15 - Chapter 8: Green Belt and Open Space: Policy G2 and Proposals Map

  1. The removal of the designation of the top-site (UDP Proposal Site 9) as Metropolitan Open Land is opposed.
  2. This land is highly prized by the local community as part of the Park and, given its topographical dominance of the Park and the open panoramic views from the land, makes an important contribution to the overall perception of openness. RPG3 offers protection to such land.
  3. There is no justification for the removal of the Metropolitan Open Land designation, other than the Council's widely opposed desire to impose a large development on the site. Further, Crystal Palace Parade is a natural and defensible boundary for Metropolitan Open Land, which should be retained. The site itself provides a view into the Park from the public highway, which is an important break in the urban fabric and provides a natural visual amenity which could and should be strengthened.
  4. Removing the Metropolitan Open Land designation of the site is also contrary to national policy as to protection of open space which is or has the potential to be of value to the community. See PPG17 paras 5, 24, 27, 31, 51 etc.

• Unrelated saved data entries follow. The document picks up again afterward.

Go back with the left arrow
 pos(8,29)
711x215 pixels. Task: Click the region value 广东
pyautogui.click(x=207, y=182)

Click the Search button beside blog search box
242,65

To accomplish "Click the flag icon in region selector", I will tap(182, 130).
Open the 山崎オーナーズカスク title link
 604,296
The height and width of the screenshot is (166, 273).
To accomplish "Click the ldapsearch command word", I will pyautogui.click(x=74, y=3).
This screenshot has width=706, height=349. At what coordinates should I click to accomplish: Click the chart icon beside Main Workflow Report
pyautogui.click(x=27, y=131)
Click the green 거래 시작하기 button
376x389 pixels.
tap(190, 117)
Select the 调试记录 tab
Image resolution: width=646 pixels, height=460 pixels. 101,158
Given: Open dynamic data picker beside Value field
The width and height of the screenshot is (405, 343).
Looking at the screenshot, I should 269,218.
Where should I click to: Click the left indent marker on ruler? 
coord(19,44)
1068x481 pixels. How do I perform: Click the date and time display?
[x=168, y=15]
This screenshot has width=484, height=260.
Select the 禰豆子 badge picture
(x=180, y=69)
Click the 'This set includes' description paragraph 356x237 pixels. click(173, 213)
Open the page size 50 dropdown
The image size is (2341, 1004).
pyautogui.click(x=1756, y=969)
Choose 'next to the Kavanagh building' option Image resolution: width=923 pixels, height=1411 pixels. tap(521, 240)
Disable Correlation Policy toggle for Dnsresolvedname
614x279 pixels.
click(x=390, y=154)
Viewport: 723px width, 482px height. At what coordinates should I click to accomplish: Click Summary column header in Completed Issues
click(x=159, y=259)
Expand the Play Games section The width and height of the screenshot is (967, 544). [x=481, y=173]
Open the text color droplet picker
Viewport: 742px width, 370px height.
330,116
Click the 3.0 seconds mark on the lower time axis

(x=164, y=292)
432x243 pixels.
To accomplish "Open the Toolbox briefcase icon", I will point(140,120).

16 - Chapter 8: Green Belt and Open Space: Policy G2 and Proposals Map

  1. The designation of the National Sports Centre as a Major Developed Site is objectionable.
  2. Such designation is not advocated in guidance for Metropolitan Open Land. There is no justification for creating such a designation here. The Sports Centre may be refurbished in a manner consistent with its Metropolitan Open Land designation.
  3. Further, the Proposals Map shows a very substantial perimeter to the National Sports Centre, which suggests a proposal to increase its spread and the footprint of buildings substantially, particularly to the north and west. The areas of hard-standing around the Centre should be removed, not used as justification to increase its coverage. The area to the north is important open space, preventing the almost total lateral severance of the Park on the north-south axis.
  4. Further, Annex C para C2 of PPG2 makes it clear that infilling means the filling of small gaps between built development. The major development on the site is the Sports Centre itself and the stadium. The desire to infill cannot justify the creation of a substantial perimeter around the entire site of the National Sports Centre where development may occur. The scope for redevelopment is negligible, given the other designations of Crystal Palace Park and the listed status of the Sports Centre itself, which are highly material considerations militating against redevelopment: see in particular paras C11 and C12 of PPG2 Annex C.
  5. Therefore, the commitment should be simply to refurbish the existing buildings, removing unnecessary hard-standing and enhancing the visual attractiveness of the site.

17 - Chapter 8 - Green Belt and Open Space, policy G3

  1. The following sub-paragraph should be added, to comply with para 51 of PPG17:
    1. the development should be to the minimum scale consistent with the requirements of the outdoor recreational activity.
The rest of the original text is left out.